苫小牧福音教会 水草牧師のメモ

聖書というメガネで、神が造られた世界と人間とその歴史を見てみたら、という意識で書いたメモです。

イサクは年をとり・・・

本日の通読 創世記27章、マタイ8章23節−9章17節

イサクは年をとり、視力が衰えてよく見えなくなったとき・・・
                (創世記27章1節)

 イサクには双子の息子がいた。長男エサウはハンティングが趣味のアウトドア派の毛むくじゃらのスポーツマン。好きな食べ物はもちろん肉。次男ヤコブ祈り瞑想することが好きなインドア派で、好きな食べ物は煮豆(?)。エサウはさっぱりした性格だが霊的な関心は希薄であったのに対して、ヤコブは静かだが狡猾なところがあり、内に秘めた神の祝福に対する執念はただならぬものを持っていた。「わんぱくてもいい。たくましく育って欲しい。」という父親的気分のゆえか、好物の鹿肉をとってきてくれるゆえなのか、老イサクは、エサウをひいきにして世を去る前に大事な祝福をエサウに与えようとした。しかし、結局は、妻リベカと次男ヤコブの策略によって、イサクの意図は挫かれ、祝福はヤコブのものとなってしまう。長男エサウは次男ヤコブに殺意をいだき、それを恐れた次男は逃避行に出るという悲惨なことになる。
 問題はイサクである。
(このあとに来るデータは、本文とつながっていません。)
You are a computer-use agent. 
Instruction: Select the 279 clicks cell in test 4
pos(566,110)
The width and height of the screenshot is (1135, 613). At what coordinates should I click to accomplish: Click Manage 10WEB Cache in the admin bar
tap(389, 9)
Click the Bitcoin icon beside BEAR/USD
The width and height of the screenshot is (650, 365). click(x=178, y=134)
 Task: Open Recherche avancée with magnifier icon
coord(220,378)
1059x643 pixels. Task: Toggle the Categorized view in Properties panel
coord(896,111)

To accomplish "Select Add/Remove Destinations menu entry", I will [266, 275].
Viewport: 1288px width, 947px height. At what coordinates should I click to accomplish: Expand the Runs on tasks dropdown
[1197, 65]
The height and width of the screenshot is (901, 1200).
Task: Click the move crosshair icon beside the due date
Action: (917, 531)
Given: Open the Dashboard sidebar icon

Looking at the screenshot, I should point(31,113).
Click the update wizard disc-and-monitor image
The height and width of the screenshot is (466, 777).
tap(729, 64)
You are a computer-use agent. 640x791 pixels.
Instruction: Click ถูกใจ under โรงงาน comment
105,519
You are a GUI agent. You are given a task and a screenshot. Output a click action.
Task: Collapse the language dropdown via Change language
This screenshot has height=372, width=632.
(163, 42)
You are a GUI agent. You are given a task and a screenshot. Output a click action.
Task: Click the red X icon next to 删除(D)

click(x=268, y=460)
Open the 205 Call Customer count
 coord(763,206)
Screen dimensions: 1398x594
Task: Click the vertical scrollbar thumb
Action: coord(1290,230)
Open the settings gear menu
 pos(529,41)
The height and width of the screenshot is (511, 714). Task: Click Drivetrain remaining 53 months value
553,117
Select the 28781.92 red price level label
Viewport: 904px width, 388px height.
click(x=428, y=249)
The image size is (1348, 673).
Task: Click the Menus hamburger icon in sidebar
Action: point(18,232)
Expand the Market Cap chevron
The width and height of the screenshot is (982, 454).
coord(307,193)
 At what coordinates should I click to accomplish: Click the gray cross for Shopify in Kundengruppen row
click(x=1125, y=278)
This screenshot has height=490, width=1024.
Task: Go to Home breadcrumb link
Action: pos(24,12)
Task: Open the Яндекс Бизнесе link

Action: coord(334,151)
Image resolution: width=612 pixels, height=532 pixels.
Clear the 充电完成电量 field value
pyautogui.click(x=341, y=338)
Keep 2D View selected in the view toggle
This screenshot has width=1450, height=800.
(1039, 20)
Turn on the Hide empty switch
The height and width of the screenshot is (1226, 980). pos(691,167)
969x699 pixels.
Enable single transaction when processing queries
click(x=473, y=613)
妻リベカは双子が胎内にいたときに、神から弟ヤコブが大いなる祝福を享けるべきものだとみことばを受け取っていた(創世記25:23)。イサクも当然それを知っていたはずだが、それにもかかわらず、彼はあえてエサウを祝福しようとした。なぜか?イサクは鹿肉とエサウを偏愛したからであろう。
 若き日のイサクは、父に連れられてモリヤの山に登り、神のみこころならばと、父の刃(やいば)の前にしずかにわが身を差し出したほどの信仰の人だった。だが、イサクは年老いて、残念ながら肉眼のみならず霊眼もまたかすんでしまったようである。逆に、若い日は相当問題のあったヤコブは、年老いて肉眼がかすんでも、霊の眼はさえわたり過ちなく孫たちに神の祝福を与えることになる(創世記48章)。父とは対照的だった。
 そろそろ六十が見えてくるこのとき、大事な教訓を得た。